- REQUIRED ACTION -
Return exactly the lines below, starting with the one that has "Task: Click GENERATE CODE button" and going on through the one that has "Given: Collapse the HOME sidebar section".
--- WORKING DATA ---
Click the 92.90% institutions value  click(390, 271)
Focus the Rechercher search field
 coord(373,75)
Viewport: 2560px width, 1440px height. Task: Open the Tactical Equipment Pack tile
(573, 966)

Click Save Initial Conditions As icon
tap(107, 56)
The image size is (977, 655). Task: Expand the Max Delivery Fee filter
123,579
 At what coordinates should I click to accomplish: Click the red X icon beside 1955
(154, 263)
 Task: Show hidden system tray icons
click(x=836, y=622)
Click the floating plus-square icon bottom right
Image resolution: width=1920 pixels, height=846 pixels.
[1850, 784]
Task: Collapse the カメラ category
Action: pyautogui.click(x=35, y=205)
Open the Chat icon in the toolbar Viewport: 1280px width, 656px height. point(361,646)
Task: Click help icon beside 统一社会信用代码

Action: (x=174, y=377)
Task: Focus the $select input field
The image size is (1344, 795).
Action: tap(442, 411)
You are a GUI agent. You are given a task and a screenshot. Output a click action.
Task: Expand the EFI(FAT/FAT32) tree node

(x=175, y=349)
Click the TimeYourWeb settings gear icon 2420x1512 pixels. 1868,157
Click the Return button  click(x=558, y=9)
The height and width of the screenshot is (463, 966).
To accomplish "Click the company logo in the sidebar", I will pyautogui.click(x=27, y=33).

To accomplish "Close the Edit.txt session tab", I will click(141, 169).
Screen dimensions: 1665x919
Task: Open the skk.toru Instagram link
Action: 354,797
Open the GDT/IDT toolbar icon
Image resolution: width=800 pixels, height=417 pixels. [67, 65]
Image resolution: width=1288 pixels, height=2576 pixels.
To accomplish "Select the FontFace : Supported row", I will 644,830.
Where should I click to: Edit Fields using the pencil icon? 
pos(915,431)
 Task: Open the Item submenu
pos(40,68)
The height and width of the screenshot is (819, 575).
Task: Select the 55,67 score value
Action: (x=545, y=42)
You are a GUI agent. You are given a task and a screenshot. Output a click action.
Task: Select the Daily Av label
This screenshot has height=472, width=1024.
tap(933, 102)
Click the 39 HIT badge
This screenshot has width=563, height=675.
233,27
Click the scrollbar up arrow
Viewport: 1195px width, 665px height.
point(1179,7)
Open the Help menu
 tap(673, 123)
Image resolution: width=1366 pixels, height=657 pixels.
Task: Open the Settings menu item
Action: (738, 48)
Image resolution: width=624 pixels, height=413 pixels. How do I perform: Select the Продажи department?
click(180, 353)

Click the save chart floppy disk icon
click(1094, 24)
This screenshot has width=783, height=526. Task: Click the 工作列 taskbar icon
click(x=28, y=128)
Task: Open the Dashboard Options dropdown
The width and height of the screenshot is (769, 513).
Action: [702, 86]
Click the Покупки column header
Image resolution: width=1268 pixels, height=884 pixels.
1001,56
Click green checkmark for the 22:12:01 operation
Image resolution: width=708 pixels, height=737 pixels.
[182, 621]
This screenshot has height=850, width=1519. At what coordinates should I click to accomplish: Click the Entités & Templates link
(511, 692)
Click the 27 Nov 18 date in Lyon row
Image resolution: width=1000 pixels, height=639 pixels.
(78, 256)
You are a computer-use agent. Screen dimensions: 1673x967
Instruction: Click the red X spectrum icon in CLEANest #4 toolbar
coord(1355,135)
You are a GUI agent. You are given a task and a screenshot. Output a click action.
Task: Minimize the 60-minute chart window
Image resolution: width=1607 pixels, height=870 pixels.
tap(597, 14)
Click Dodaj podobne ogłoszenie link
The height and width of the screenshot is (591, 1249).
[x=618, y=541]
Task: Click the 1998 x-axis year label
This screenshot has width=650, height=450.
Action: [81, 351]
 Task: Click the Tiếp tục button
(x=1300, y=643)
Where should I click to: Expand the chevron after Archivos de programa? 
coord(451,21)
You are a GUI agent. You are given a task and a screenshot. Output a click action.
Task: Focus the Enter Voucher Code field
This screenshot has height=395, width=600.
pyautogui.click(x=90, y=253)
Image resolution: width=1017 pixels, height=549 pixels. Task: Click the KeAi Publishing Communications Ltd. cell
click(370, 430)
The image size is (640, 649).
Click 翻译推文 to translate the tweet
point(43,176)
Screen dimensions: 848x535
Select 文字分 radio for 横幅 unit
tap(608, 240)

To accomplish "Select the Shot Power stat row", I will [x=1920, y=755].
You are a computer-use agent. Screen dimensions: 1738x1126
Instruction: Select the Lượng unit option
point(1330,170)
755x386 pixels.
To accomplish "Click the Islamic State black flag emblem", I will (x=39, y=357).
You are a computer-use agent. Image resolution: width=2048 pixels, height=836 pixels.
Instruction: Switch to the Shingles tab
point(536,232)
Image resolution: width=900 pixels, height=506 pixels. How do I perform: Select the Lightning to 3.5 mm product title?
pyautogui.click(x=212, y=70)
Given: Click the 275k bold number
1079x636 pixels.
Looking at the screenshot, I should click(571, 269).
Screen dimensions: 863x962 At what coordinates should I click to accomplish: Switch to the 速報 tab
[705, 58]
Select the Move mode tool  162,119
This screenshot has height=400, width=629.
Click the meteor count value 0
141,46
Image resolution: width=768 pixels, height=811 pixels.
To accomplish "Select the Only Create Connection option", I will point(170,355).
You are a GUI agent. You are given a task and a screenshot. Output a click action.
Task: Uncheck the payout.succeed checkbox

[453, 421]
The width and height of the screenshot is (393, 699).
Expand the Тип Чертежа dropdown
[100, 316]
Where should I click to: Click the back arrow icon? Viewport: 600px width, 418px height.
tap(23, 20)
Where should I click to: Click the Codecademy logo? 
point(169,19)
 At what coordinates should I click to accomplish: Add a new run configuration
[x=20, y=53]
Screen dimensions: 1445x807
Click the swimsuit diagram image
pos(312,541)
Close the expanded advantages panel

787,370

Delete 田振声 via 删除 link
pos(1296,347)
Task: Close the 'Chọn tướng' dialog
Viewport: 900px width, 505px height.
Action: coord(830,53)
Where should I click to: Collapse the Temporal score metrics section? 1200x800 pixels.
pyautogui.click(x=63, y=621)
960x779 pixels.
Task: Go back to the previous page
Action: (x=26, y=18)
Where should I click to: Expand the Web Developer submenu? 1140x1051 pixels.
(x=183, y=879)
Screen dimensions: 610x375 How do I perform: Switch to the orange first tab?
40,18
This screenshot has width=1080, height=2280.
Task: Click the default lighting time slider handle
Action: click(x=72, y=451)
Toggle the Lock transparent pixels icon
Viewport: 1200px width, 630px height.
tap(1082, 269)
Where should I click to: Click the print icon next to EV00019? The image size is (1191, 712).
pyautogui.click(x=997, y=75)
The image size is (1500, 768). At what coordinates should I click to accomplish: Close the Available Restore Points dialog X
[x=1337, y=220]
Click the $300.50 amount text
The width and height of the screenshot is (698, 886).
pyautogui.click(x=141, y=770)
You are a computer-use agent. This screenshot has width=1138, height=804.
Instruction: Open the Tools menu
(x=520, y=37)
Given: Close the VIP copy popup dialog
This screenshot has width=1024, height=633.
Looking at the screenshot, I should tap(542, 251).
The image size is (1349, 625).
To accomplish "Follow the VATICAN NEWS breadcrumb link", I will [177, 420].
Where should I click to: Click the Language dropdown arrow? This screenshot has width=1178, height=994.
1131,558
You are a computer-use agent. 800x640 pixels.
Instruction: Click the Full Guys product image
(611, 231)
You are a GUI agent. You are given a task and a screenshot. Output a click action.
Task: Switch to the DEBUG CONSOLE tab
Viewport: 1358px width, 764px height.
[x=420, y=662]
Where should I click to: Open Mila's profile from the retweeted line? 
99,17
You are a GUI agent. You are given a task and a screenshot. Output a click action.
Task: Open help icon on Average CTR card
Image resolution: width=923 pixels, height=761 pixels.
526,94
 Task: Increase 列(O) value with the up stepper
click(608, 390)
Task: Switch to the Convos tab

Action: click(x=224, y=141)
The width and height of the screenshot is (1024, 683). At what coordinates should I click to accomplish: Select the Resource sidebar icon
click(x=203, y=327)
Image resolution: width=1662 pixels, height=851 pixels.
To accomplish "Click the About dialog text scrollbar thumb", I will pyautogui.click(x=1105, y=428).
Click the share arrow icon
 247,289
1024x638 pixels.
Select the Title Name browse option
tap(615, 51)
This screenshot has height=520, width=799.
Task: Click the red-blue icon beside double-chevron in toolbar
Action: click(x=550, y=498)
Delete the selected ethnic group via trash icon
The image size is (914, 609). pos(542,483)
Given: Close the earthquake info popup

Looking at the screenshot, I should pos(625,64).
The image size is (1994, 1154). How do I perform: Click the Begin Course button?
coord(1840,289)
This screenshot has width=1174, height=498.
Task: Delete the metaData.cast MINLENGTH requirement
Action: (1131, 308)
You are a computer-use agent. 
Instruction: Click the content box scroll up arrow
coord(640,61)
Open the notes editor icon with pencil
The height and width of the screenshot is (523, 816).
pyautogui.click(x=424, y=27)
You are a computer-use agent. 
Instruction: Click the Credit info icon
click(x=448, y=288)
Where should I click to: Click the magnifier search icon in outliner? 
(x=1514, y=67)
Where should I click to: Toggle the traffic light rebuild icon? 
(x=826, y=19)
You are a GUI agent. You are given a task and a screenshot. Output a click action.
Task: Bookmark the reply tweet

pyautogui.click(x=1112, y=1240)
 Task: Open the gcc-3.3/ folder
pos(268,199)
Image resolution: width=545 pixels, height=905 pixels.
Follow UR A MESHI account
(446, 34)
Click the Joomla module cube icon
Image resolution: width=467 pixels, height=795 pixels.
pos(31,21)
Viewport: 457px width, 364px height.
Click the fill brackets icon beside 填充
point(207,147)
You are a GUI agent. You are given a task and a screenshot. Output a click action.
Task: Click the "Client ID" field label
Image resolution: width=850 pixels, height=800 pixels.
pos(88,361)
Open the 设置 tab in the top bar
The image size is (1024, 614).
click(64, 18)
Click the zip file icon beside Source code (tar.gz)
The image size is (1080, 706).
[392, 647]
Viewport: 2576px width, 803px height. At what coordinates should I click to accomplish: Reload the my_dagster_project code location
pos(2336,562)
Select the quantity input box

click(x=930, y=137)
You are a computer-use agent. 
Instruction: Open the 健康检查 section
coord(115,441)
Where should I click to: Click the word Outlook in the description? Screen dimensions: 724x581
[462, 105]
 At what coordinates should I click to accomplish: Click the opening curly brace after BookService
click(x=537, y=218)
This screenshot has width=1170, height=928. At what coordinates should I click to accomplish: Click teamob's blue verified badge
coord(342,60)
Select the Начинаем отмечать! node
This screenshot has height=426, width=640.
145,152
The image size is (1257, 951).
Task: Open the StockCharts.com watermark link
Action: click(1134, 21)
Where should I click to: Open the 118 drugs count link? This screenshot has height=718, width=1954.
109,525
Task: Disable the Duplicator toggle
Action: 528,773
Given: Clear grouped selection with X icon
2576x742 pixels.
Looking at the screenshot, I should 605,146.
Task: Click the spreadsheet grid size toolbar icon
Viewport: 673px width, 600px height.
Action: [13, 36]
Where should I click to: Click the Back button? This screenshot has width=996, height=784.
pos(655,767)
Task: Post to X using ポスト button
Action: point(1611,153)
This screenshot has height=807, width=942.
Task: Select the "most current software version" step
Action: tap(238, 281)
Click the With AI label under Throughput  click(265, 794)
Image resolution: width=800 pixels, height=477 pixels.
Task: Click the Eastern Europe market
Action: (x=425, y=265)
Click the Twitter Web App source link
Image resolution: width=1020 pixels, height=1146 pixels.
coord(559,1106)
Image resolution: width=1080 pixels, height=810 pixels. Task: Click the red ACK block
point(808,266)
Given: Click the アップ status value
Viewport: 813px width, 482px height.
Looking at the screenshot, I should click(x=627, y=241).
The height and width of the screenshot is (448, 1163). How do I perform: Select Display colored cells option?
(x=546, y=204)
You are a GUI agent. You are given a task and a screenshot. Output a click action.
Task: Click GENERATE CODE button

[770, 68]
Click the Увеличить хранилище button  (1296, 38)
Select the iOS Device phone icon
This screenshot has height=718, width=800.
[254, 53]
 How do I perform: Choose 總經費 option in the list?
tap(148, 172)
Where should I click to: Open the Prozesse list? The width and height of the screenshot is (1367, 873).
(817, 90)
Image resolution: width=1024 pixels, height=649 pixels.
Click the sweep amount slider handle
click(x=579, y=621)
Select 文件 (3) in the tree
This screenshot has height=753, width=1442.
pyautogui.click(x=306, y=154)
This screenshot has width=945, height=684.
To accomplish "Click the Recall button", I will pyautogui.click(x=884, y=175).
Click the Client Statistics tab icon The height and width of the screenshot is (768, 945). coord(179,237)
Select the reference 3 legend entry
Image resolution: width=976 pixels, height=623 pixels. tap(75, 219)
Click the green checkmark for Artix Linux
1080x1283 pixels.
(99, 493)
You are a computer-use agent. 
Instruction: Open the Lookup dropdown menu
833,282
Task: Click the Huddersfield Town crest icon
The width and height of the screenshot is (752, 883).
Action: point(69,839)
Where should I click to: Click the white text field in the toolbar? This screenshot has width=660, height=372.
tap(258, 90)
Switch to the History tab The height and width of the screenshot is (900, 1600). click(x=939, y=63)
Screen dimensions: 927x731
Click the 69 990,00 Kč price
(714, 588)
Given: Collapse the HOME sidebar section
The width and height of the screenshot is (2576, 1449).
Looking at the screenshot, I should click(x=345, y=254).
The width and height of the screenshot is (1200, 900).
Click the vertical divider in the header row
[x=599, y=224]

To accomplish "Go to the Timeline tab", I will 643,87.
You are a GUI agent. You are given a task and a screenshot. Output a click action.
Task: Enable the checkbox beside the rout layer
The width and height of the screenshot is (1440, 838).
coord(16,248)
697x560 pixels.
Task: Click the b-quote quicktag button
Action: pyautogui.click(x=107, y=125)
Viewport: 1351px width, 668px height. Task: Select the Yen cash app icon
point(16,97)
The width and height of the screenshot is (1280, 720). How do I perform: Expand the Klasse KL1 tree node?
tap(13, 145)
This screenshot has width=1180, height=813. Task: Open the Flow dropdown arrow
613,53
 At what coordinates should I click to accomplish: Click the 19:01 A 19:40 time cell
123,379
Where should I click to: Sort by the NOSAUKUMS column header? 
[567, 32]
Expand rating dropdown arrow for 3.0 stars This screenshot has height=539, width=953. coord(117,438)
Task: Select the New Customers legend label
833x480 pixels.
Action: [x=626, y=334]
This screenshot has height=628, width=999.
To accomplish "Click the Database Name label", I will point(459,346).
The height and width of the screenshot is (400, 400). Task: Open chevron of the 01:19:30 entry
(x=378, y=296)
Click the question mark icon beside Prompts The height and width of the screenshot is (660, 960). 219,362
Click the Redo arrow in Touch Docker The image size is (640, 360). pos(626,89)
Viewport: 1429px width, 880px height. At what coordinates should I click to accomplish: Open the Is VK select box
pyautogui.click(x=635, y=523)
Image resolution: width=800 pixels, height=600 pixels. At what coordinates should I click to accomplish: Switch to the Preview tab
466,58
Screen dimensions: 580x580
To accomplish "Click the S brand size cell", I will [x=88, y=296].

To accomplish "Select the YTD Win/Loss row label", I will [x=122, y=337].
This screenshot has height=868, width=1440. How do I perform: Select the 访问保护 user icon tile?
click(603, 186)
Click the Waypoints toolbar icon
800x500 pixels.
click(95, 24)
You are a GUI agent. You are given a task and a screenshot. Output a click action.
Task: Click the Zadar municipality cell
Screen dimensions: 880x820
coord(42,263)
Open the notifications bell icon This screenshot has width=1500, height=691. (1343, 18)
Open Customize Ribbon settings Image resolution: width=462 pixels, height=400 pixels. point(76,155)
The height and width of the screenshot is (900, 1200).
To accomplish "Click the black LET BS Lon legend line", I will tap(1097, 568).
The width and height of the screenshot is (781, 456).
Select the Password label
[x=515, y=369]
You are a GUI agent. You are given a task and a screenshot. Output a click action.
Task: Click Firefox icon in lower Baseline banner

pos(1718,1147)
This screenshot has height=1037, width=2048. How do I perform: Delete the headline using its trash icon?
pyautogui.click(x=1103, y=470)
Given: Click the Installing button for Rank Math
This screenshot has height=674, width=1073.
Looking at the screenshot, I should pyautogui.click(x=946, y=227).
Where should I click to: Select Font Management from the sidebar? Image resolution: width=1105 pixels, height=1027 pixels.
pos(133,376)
---
- SOLUTION TO THIS PROBLEM -
Task: Click GENERATE CODE button

[770, 68]
Click the Увеличить хранилище button  (1296, 38)
Select the iOS Device phone icon
This screenshot has height=718, width=800.
[254, 53]
 How do I perform: Choose 總經費 option in the list?
tap(148, 172)
Where should I click to: Open the Prozesse list? The width and height of the screenshot is (1367, 873).
(817, 90)
Image resolution: width=1024 pixels, height=649 pixels.
Click the sweep amount slider handle
click(x=579, y=621)
Select 文件 (3) in the tree
This screenshot has height=753, width=1442.
pyautogui.click(x=306, y=154)
This screenshot has width=945, height=684.
To accomplish "Click the Recall button", I will pyautogui.click(x=884, y=175).
Click the Client Statistics tab icon The height and width of the screenshot is (768, 945). coord(179,237)
Select the reference 3 legend entry
Image resolution: width=976 pixels, height=623 pixels. tap(75, 219)
Click the green checkmark for Artix Linux
1080x1283 pixels.
(99, 493)
You are a computer-use agent. 
Instruction: Open the Lookup dropdown menu
833,282
Task: Click the Huddersfield Town crest icon
The width and height of the screenshot is (752, 883).
Action: point(69,839)
Where should I click to: Click the white text field in the toolbar? This screenshot has width=660, height=372.
tap(258, 90)
Switch to the History tab The height and width of the screenshot is (900, 1600). click(x=939, y=63)
Screen dimensions: 927x731
Click the 69 990,00 Kč price
(714, 588)
Given: Collapse the HOME sidebar section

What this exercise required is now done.